The final one, 17.2.75 actually seems like a decent concession. Whereas before before their could feign ignorance and say it was up to the various boards to set the rules regarding whether the seller can represent themselves, here it states that the seller can do so anywhere. So, that’s good.
As far as their “pillars” go, other than the one I think their amendments are fair… but I think an even bigger issue isn’t really broached in that discussion, and that is access to the MLS database itself. They had a battle similar to this in the US back in ’05/’06… the Justice Department went after the NAR and won. Since then innovation has really taken hold and even with their real estate market collapsing after the bubble of their own, innovation has still revolutionized the offerings (eg. Zillow) to the consumer. In just four years, they’re now lightyears ahead of we Canadians.
That’s not to say this is a cut and dry case though.

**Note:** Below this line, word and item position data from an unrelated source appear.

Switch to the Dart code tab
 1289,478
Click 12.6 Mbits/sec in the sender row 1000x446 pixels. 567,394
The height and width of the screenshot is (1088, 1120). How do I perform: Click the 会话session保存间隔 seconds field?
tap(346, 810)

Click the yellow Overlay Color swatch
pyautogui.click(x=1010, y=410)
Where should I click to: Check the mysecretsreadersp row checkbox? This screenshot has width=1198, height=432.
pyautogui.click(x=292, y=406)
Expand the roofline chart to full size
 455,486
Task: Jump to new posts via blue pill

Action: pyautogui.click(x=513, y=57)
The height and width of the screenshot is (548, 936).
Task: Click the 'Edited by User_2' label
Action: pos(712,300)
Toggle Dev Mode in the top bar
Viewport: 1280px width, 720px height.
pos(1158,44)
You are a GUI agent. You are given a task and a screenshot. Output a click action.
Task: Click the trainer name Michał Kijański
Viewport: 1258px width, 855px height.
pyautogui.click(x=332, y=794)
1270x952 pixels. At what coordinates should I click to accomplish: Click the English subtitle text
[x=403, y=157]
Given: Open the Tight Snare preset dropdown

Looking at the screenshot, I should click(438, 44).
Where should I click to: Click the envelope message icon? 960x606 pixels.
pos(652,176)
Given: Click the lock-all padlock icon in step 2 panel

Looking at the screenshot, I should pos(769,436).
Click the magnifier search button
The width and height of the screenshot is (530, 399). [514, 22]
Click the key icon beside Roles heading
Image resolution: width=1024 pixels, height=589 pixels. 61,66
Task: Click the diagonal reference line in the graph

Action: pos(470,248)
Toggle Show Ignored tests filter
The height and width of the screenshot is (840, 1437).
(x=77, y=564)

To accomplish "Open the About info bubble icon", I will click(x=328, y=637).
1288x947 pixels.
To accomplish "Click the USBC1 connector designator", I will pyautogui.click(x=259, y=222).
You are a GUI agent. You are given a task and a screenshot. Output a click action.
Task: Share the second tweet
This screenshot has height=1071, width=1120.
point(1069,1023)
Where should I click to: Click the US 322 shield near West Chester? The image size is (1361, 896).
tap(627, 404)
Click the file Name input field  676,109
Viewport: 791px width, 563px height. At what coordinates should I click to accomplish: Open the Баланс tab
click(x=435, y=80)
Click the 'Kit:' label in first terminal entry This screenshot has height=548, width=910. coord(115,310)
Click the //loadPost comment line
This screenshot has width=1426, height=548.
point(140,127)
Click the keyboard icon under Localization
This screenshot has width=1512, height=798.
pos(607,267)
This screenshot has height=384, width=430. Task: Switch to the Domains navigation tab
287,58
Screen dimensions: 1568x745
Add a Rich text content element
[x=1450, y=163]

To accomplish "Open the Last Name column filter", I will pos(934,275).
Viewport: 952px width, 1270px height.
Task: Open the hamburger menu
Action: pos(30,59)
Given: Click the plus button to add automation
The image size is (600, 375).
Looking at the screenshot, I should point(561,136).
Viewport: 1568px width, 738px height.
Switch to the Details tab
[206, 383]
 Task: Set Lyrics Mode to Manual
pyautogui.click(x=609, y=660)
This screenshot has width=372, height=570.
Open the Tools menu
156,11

After all, this is their database. They’ve spend a lot of time and money developing and maintaining it, and within that should have the right to govern it’s use as they please. The problem though, is that in this case they could ultimately fall victim to their own success, or more specifically, that of the multiple listing service. As 90% of all transactions go through it, they have established themselves as a de facto monopoly… and when that happens, the rules change. Particularly when such a large population is effected, and such large sums of money are involved.
Arguments along those lines would be interesting to hear… on the other hand, many of the arguments trotted out by agents publicly though seem to vary from the laughable to the completely absurd. One of the most common talking points seems to surround skill and professionalism… which is really quite ridiculous.
This is an issue of database access, and to get access to that database the requirements have nothing to do with the aforementioned qualities. Taking a couple classes, passing a test and writing a cheque does not a professional make (in fact, from what I’ve read it’s little different than what it takes to sell insurance door-to-door, which BTW, are pretty much pyramid schemes if you ever wondered).
That’s not to say there aren’t ones that are great at what they do… just that the entry requirements does nothing to separate the competent from those that can’t find their ass with both hands and a compass. As opposed to say actual professions, like doctors, lawyers or even CA’s where the barriers to entry are vastly greater, and professional associations actually act like professional associations and not glorified lobby groups.
Anyway, enough of that for today. We’ll touch on this again when there are new developments… but for the next couple weeks I’ll have my ass firmly entrenched on the couch watching the Games. I’m an admitted Olympic junkie. I’ve got PVR’s hooked into DVD recorders hooked into old school VCR’s, determined to not to miss a second of it… even sprung to send the girlfriend on a cruise to make sure she wouldn’t be around to hassle me. I’m going to try to keep up with the updates, but if they’re slow coming don’t worry, I’m not dead, just binging on junk food and biathlon!